Tangent Cones of Bresinsky and Arslan Curves
Ranjana Mehta, Joydip Saha
TL;DR
This work computes Apery sets for Bresinsky and Arslan numerical semigroups and uses the resulting Apery tables to obtain explicit descriptions of the tangent cones at the origin and their Hilbert series. It establishes that both families yield Cohen–Macaulay tangent cones by exhibiting a free $F(I)$-module structure with precise shifts, and it provides explicit decompositions and Hilbert series formulas for these tangent cones. Building on prior Gröbner-basis analyses, the paper gives a detailed,-table-driven account of the tangent cone structure for these affine monomial curves, including concrete examples.

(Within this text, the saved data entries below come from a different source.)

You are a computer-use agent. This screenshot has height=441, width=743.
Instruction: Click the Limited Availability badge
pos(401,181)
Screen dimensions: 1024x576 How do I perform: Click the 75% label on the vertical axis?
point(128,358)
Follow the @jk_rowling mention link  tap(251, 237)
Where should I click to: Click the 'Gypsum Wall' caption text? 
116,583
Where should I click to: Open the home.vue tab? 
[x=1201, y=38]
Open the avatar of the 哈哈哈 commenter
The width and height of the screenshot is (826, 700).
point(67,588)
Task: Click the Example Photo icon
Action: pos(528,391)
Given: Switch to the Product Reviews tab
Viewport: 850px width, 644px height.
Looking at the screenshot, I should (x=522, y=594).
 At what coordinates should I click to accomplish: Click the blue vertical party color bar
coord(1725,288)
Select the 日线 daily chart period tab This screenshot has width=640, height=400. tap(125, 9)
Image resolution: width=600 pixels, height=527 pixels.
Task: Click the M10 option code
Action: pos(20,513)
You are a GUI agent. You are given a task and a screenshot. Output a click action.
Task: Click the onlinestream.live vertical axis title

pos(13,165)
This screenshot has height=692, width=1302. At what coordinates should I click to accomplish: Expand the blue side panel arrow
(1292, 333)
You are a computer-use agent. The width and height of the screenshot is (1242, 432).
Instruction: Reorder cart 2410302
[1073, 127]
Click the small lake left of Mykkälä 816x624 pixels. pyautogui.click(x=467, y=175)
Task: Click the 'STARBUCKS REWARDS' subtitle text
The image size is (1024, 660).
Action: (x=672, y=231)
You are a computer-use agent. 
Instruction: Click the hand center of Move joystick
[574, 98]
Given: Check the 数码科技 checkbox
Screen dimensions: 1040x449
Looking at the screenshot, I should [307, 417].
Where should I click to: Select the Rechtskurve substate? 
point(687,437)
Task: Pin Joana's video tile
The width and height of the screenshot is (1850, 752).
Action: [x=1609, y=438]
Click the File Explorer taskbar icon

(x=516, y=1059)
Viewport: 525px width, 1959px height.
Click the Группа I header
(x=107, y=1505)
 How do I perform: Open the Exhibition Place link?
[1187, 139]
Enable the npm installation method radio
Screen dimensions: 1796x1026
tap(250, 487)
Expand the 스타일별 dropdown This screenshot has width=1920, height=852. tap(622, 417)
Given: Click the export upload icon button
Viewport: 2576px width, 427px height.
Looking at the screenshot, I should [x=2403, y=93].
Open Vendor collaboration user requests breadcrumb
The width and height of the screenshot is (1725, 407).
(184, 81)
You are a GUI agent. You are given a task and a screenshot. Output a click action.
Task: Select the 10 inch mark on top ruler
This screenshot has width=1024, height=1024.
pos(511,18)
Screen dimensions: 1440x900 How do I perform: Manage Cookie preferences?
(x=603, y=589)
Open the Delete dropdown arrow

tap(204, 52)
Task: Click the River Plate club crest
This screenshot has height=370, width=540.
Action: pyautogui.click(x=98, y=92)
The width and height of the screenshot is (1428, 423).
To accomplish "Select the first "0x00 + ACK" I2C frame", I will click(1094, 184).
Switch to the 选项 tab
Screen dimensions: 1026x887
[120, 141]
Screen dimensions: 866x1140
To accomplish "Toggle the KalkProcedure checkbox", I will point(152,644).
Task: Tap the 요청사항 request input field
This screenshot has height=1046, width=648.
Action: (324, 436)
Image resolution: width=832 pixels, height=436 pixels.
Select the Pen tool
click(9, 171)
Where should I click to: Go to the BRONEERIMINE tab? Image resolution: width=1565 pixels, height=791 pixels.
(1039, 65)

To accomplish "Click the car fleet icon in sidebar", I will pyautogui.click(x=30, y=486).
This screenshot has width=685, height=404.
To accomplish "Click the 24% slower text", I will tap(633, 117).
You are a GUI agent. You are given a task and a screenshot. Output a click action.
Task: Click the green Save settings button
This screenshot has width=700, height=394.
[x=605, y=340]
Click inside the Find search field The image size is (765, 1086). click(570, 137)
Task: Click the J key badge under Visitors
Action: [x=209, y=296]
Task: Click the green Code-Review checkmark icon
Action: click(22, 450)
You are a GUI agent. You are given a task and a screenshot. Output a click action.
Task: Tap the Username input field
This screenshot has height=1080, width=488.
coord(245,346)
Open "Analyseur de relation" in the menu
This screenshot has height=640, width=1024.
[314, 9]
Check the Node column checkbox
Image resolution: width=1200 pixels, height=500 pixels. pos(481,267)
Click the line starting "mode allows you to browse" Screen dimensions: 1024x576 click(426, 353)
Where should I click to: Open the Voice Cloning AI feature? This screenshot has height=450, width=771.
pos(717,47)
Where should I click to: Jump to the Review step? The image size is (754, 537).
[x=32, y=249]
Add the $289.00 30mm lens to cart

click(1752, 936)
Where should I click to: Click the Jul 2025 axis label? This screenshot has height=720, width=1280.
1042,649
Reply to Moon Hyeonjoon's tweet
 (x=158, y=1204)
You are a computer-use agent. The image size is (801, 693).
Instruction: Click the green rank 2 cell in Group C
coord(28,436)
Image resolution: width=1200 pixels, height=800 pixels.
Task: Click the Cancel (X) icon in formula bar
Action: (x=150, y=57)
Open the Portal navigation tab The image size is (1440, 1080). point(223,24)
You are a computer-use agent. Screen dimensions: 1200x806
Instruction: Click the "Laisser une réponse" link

The results enhance understanding of the invariants and algebraic properties of tangent cones in the Bresinsky and Arslan families, with implications for related numerical semigroup and monomial-curve theories.
Abstract
In this paper, we study the Apery tables for the numerical semigroups given by Bresinsky and Arslan. Using the Apery tables we write the tangent cones of the Bresinsky and Arsalan curves at the origin. Further, we calculate Hilbert series of the tangent cone of the Bresinsky and Arslan curves. We prove that both classes of the curve have Cohen- Macaulay tangent cone.